> Exercise aim
From the entries that follow, copy exactly the lines beginning at the line holding "Furniture (88, 1066)" and continuing through the line holding "student (235, 1522)".

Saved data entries

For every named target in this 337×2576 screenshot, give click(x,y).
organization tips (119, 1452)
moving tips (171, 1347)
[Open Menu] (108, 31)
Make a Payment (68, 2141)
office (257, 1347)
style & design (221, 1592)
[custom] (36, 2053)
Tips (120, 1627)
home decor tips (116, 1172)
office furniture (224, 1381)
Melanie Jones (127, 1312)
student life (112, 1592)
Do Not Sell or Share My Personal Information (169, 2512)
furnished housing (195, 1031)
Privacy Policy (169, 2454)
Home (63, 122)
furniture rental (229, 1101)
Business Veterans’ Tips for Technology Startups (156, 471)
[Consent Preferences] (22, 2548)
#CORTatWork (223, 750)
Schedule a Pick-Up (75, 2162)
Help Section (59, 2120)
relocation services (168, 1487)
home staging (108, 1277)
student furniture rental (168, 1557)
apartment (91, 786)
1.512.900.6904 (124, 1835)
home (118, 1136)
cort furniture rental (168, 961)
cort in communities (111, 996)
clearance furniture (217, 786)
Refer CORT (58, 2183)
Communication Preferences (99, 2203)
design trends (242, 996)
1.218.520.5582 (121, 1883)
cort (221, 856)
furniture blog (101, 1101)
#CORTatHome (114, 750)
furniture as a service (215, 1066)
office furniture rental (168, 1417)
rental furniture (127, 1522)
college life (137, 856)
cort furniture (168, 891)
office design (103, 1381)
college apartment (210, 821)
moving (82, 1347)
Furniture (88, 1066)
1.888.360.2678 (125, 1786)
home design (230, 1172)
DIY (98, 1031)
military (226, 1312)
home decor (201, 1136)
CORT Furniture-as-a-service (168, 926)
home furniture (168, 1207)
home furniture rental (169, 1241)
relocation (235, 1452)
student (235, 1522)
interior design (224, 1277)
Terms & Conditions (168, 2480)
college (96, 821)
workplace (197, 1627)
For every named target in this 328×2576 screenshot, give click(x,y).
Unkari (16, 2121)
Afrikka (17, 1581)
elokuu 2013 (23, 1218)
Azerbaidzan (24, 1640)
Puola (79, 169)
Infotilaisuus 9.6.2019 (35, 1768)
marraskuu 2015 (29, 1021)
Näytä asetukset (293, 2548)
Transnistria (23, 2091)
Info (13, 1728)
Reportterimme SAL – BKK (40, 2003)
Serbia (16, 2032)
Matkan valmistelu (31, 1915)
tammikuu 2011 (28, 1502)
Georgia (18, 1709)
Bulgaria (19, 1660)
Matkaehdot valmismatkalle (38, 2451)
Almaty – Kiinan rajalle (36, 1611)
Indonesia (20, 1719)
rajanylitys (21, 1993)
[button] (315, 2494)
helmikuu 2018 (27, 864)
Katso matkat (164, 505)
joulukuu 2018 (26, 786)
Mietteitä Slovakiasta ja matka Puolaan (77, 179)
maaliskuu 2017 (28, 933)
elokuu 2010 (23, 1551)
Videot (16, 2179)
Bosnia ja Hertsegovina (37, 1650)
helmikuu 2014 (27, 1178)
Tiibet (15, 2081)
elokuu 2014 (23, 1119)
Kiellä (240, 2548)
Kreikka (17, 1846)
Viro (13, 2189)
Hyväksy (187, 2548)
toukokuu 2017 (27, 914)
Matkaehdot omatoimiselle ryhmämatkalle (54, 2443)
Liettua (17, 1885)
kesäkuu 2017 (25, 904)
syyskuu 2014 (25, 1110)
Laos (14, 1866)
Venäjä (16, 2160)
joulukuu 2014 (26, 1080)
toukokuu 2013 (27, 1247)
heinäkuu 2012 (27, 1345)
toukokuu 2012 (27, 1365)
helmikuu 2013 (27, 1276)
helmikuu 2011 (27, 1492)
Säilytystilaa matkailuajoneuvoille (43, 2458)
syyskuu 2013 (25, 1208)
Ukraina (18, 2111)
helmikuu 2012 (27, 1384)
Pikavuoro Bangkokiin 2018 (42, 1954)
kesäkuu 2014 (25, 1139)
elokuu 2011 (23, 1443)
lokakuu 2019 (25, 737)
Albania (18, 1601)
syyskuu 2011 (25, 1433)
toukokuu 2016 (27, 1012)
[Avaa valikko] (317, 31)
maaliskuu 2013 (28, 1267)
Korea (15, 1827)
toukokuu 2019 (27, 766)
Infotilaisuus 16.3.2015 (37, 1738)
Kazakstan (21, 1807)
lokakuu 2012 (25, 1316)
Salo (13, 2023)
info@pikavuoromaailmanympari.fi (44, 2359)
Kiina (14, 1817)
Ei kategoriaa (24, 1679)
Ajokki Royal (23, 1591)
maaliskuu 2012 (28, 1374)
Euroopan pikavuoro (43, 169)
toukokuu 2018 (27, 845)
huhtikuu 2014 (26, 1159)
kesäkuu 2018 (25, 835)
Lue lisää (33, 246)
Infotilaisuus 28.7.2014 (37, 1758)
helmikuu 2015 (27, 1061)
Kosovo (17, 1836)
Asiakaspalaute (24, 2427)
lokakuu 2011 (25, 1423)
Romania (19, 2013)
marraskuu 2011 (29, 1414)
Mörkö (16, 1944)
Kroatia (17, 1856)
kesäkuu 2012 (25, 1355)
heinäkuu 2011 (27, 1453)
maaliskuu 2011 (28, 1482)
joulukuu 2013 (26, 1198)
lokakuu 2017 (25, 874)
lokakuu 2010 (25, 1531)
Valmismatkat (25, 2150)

> Task result
Furniture (88, 1066)
1.888.360.2678 (125, 1786)
home design (230, 1172)
DIY (98, 1031)
military (226, 1312)
home decor (201, 1136)
CORT Furniture-as-a-service (168, 926)
home furniture (168, 1207)
home furniture rental (169, 1241)
relocation (235, 1452)
student (235, 1522)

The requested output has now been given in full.